An association between diabetes mellitus (DM) and periodontitis is well-established and characterized by increased susceptibility to loss of periodontal attachment in DM patients (Cianciola et al., 1982 ; Shlossman et al., 1990 ; Grossi et al., 1994). The influence of periodontitis on DM is less approved, but a number of studies have demonstrated that treatment of periodontitis may reduce the need for insulin (Williams and Mahan, 1960 ; Miller et al., 1992) and that severe periodontitis is associated with greater number of cardiovascular complications (Thorstensson et al., 1996) and increased risk of poor glycemic control, which may improve after successful periodontal treatment (Miller et al., 1992 ; Grossi et al., 1996 ; Taylor et al., 1996).
On the basis of a number of case reports it is assumed that brain abscess in some instances may be related to oral infections including periodontitis (Goteiner et al., 1982 ; Marks et al., 1988 ; Anderson and Horton, 1990 ; Andrew and Farnham, 1990).
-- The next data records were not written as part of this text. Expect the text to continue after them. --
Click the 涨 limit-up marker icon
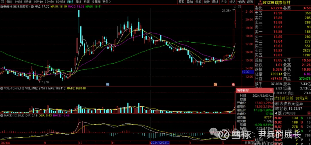Viewport: 311px width, 145px height. point(233,84)
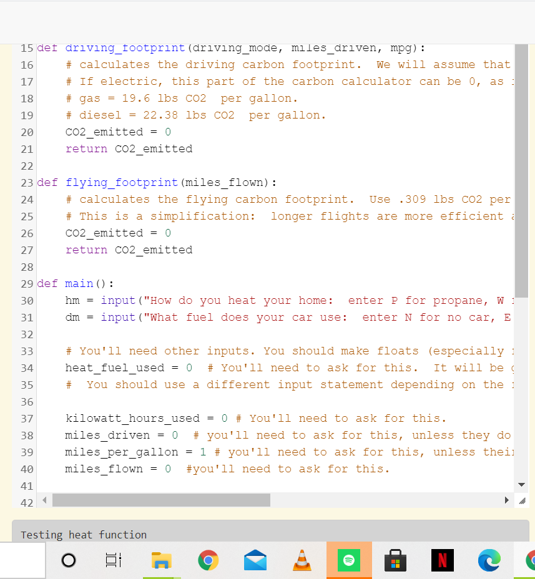Click line number 29 in the gutter
The image size is (535, 579).
[26, 283]
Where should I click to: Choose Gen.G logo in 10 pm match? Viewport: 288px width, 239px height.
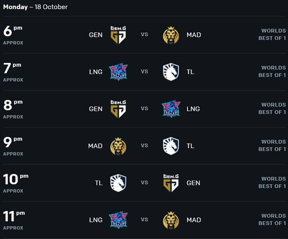click(171, 183)
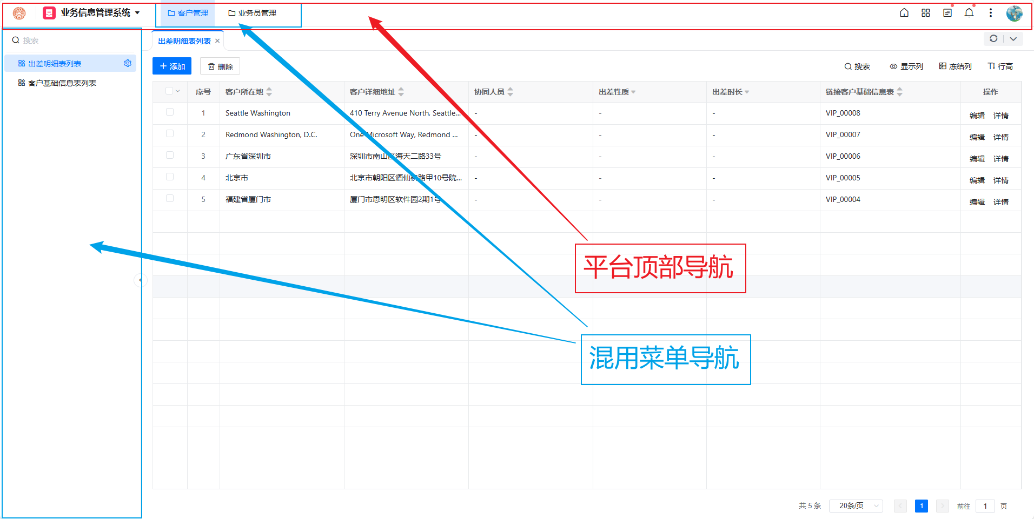Toggle the select-all header checkbox
This screenshot has width=1034, height=519.
coord(170,91)
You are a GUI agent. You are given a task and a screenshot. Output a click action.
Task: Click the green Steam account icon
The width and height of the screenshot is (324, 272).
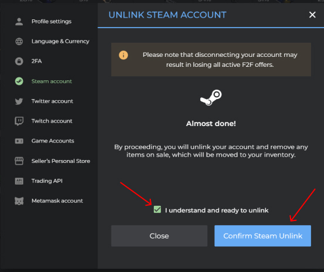coord(19,81)
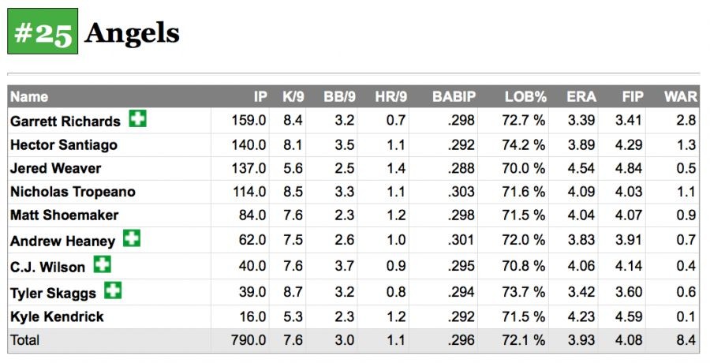The image size is (710, 363).
Task: Sort pitchers by the WAR column header
Action: click(x=681, y=97)
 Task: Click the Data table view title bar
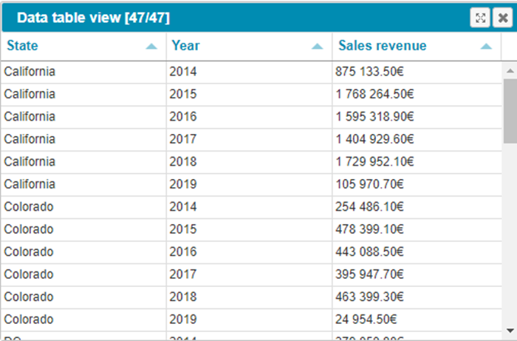point(222,18)
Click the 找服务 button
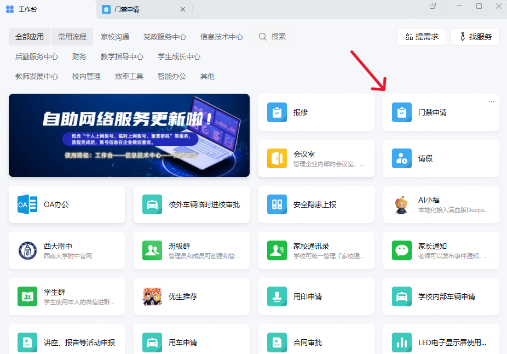This screenshot has width=507, height=354. point(475,37)
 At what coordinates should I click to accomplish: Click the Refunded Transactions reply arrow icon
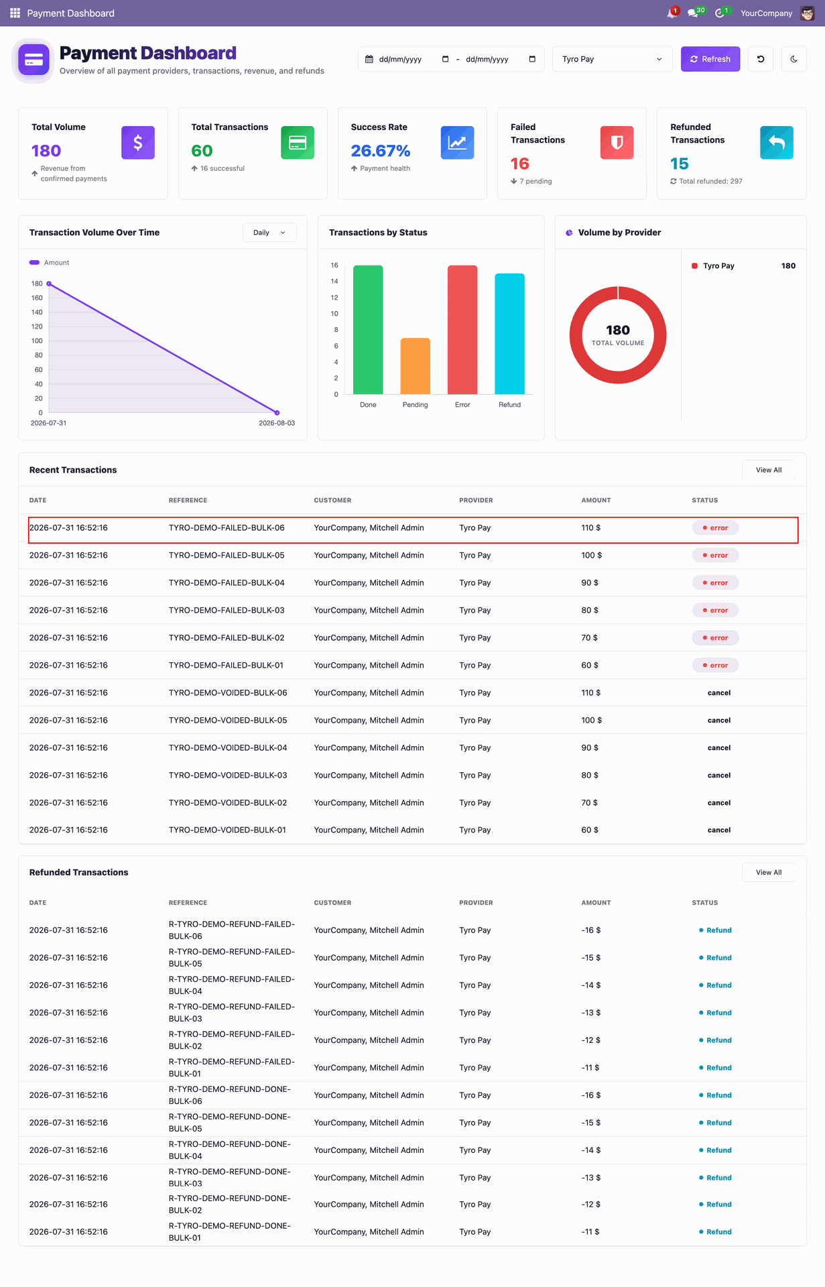coord(777,143)
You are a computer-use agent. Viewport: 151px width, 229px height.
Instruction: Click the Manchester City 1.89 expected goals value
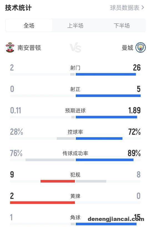(x=134, y=110)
In general, the cause of brain abscesses is polymicrobial and frequently associated with Streptococcus mutans and Streptococcus milleri (Marks et al., 1988 ; Andrew and Farnham, 1990). Anaerobic infections with Peptostreptococcus micros, Fusobacterium nucleatum and Bacteroides species are also reported (Murdoch et al., 1988 ; Sammalkorpi, 1989 ; Anderson and Horton, 1990). Despite the isolation of bacteriae suggestive of periodontitis as a background, there is no clear evidence to definitively link the two diseases.
In summary, an association between periodontal infection and CVD has been found in several epidemiologic studies, but it may be explained by established or non-established risk factors that are shared by the two diseases. On the other hand a number of these risk factors are life style factors for which several of the above mentioned epidemiologic studies were controlled. Future additional studies with further detailed control of confounding factors will add to the understanding of a possible relationship between the diseases. Moreover, the disease mechanisms behind an association between CVD and periodontitis need further elucidation to evidence the association. Infective endocarditis has been shown in some instances to be caused by dental plaque bacteria. Several studies have shown data suggestive of bacterial respiratory infection caused by oral bacteria. It has, on the other hand, not been substantially evidenced, that periodontitis significantly increases the risk of respiratory infection. Additional investigations are therefore needed to conclusively demonstrate an increased risk of respiratory infection in periodontitis patients. The pathogenesis of a number of other diseases, including diabetes mellitus, rheumatoid arthritis and brain abscess, has been associated with periodontitis, but more research is necessary to unravel a possible pathogenic interaction in details.